Activity 1 → In the text about Levick's penguin observations, what language did Levick use to record what he saw so the information would be disguised?
Activity 2 → Continue the text about Levick's penguin observations and the Ig Nobels, starting right after its last sentence.

Document segment →
=== Begin Enclosure ===
The current researcher who discovered the 100 year old papers defends the poor penguins.

Necrophilia, for instance, is not the same in penguins and humans; Rather than being sexually aroused by a hot gal, male penguins are chemically wired to respond in certain ways to a seemingly compliant female of breeding age.

Listen, I don’t care what “clues” I might be giving by lying prone while I am dead (or even sleeping), you do not get to hump me.

My favorite part is how the original doctor/explorer, Levick, compares the penguins to men back in the early 1900s.

Levick described penguins that waddled about the colony’s outskirts terrorizing any straying chicks as “little knots of hooligans” in his pamphlet. “The crimes which they commit are such as to find no place in this book, but it is interesting indeed to note that, when nature intends them to find employment, these birds, like men, degenerate in idleness.”

And this is from some dude stranded in the South Pole for three years. He might know something about “idleness.” You’d think he’d be the first guy to sympathize with the naughty penguins. Heck, you’d even think that after a certain amount of time stranded out there, he’d like to snuggle with a penguin or two himself.

But like a proper Edwardian man, he understands that there are societal norms to be upheld. Penguins could do with a bit more of a moral compass in my opinion.

At the time, Levick was so shocked by what he saw he recorded the events in Greek to disguise the information, at one point writing, “There seems to be no crime too low for these penguins.”

Indeed, good sir. Indeed.

I don’t normally find Fox News the best source for stories, and certainly this one was widely reported, so I could have gone with any source. But what clinched it for me was the link in the story to something I’d never heard of before. Something called the Ig Nobels.

They’re kinda like the Nobel Prize, only with less money. And less prestige.

But the research that is honored? Genius. Comedy gold. Below are some of the top winners in 2011:

CHEMISTRY PRIZEMakoto Imai, Naoki Urushihata, Hideki Tanemura, Yukinobu Tajima, Hideaki Goto, Koichiro Mizoguchi and Junichi Murakami of JAPAN, for determining the ideal density of airborne wasabi (pungent horseradish) to awaken sleeping people in case of a fire or other emergency, and for applying this knowledge to invent the wasabi alarm.
=== End Enclosure ===
Extracted entries →
=== Begin Enclosure ===
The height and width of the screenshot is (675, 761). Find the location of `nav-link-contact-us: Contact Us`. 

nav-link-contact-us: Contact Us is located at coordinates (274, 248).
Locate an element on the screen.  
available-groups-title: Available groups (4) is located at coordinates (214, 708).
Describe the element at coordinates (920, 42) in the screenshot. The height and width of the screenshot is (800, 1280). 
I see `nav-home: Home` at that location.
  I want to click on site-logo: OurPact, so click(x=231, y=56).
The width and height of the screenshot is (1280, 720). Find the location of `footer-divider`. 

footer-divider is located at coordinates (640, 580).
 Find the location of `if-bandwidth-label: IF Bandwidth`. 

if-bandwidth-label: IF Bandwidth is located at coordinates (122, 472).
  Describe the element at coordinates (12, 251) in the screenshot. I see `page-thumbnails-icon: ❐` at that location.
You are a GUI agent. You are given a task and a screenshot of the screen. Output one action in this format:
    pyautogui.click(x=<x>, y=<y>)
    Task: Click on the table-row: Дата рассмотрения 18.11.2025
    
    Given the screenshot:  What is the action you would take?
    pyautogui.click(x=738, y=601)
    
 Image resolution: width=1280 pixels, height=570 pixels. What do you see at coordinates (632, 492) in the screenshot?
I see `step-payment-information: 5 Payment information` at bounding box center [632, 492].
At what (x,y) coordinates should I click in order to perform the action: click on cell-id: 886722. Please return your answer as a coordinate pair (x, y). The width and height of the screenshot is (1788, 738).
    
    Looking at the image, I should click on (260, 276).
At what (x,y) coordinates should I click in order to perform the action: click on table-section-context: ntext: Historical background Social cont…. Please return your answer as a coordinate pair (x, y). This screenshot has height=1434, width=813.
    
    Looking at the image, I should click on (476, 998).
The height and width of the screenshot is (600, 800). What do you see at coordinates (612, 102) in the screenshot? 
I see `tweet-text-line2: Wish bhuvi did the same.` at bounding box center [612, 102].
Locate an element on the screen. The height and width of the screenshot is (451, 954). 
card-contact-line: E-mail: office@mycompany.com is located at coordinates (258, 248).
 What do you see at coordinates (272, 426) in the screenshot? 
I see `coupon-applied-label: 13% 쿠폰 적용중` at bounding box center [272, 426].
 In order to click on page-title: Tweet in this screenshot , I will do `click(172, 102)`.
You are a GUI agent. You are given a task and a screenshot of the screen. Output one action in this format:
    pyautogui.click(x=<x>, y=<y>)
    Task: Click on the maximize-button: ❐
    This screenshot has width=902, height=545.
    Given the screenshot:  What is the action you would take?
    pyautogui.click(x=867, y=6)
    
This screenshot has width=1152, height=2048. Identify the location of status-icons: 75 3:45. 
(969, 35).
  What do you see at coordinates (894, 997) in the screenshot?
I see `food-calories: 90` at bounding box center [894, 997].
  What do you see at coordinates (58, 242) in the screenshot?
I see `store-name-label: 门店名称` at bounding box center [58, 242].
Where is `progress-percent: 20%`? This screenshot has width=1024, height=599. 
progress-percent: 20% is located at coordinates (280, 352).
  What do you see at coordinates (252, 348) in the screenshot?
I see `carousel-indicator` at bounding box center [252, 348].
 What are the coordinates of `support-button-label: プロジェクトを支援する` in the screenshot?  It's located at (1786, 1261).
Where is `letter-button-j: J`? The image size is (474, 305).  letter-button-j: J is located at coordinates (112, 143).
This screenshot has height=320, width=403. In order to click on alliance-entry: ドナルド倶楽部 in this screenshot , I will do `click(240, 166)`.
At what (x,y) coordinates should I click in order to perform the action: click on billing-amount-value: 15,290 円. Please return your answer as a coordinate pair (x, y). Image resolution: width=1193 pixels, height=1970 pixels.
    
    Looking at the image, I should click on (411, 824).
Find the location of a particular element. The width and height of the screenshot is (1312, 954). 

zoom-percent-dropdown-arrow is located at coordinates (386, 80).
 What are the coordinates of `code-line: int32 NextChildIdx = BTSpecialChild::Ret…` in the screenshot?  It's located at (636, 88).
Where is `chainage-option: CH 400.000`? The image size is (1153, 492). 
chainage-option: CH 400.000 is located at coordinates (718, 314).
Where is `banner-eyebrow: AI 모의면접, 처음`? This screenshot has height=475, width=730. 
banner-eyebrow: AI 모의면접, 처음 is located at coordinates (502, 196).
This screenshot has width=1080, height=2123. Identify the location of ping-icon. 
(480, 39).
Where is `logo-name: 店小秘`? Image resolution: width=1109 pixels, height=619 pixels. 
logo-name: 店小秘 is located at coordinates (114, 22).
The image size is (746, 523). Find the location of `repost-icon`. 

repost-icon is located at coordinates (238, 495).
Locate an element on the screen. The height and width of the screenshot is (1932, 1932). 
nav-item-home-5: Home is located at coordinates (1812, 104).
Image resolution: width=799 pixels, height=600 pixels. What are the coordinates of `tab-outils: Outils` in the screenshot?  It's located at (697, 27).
=== End Enclosure ===
Answer 1 → Greek

Answer 2 →
So, so, so important. This is a game changer, folks. What if there’s a fire and you for some reason cannot arouse a person and the only tool you have at your disposal is wasabi left over from your sushi takeout?

Where, oh where, can I purchase a wasabi alarm??

MEDICINE PRIZEMirjam Tuk (of THE NETHERLANDS and the UK), Debra Trampe (of THE NETHERLANDS) and Luk Warlop (of BELGIUM). and jointly to Matthew Lewis, Peter Snyder andRobert Feldman (of the USA), Robert PietrzakDavid Darby, and Paul Maruff (of AUSTRALIA) for demonstrating that people make better decisions about some kinds of things — but worse decisions about other kinds of things‚ when they have a strong urge to urinate.

OK, as someone with a small bladder, I can totally vouch for this research. I often think that I can have just one more beer at happy hour, when in fact, this is a bad decision, made because I have not yet broke the seal, if you know what I mean. Once I go to the bathroom, I can think much clearer and I know that beer is not going to pave a golden road home. Er, something.

I totally remember hearing about this next one on the news. I did not, however, realize that it is a Peace-award winning idea.

PEACE PRIZEArturas Zuokas, the mayor of Vilnius, LITHUANIA, for demonstrating that the problem of illegally parked luxury cars can be solved by running them over with an armored tank.

And how many bottles of international beer do you think the researchers had to empty in the name of this research?

BIOLOGY PRIZEDarryl Gwynne (of CANADA and AUSTRALIA and the UK and the USA) andDavid Rentz (of AUSTRALIA and the USA) for discovering that a certain kind of beetle mates with a certain kind of Australian beer bottle.

Maybe the beetles and the researchers could have benefited from the research in the Medicine category. They should look into combining the two and seeing if the beetles were making decisions to mate with certain kinds of beer bottles because they needed to urinate.

Don’t worry….i’m not as kinky as those penguins.